== ACTION ITEM ==
Your job is to give again, exactly and with no additions, the lines in the records below from the one with "Viewport: 1568px width, 663px height." through the one with "The image size is (986, 700).", both included. Omit the pictures.

== DATASET RECORDS ==
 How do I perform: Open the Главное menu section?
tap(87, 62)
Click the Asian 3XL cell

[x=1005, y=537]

* * *

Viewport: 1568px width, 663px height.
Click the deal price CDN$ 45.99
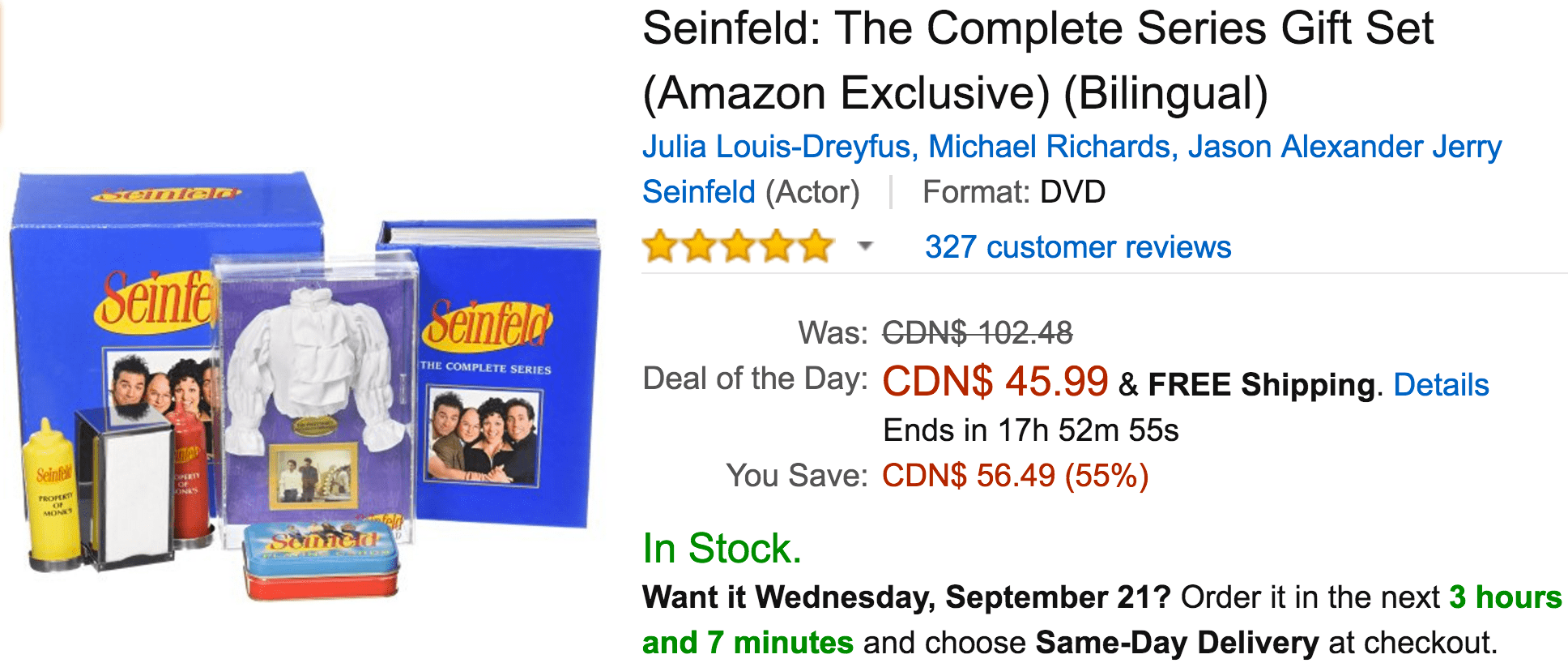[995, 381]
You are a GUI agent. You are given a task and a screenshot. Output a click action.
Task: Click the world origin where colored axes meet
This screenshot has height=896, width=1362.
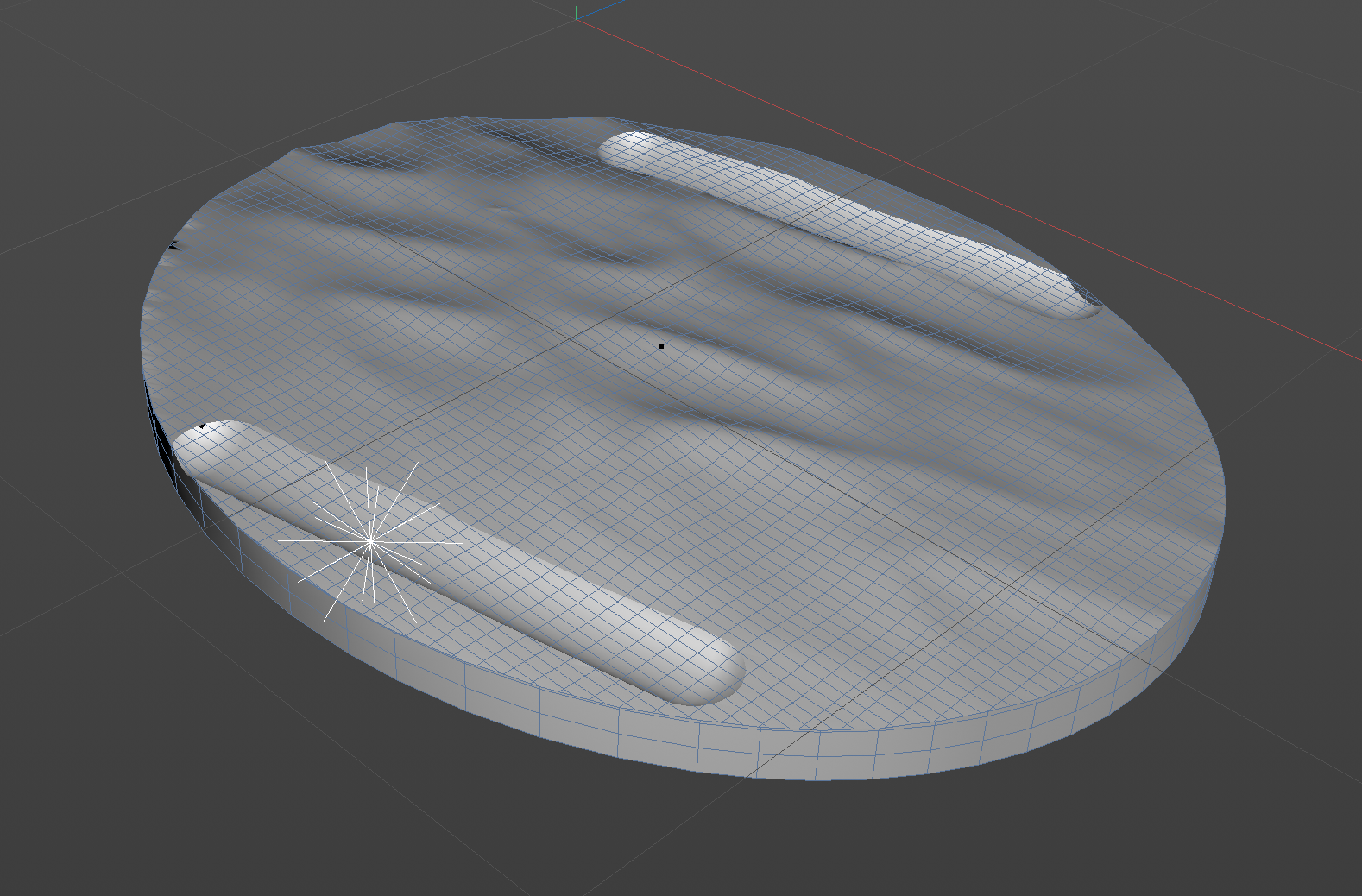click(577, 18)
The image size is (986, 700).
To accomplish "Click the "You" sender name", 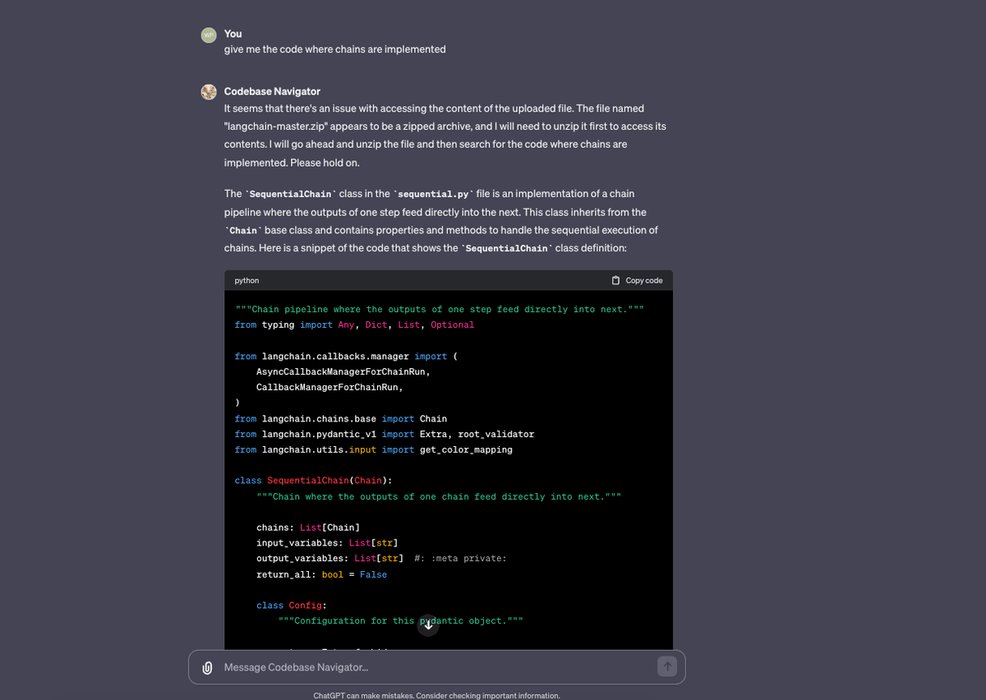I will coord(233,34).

== SOLUTION TO THIS TASK ==
Viewport: 1568px width, 663px height.
Click the deal price CDN$ 45.99
[995, 381]
You are a GUI agent. You are given a task and a screenshot. Output a click action.
Task: Click the world origin where colored axes meet
This screenshot has height=896, width=1362.
click(577, 18)
The image size is (986, 700).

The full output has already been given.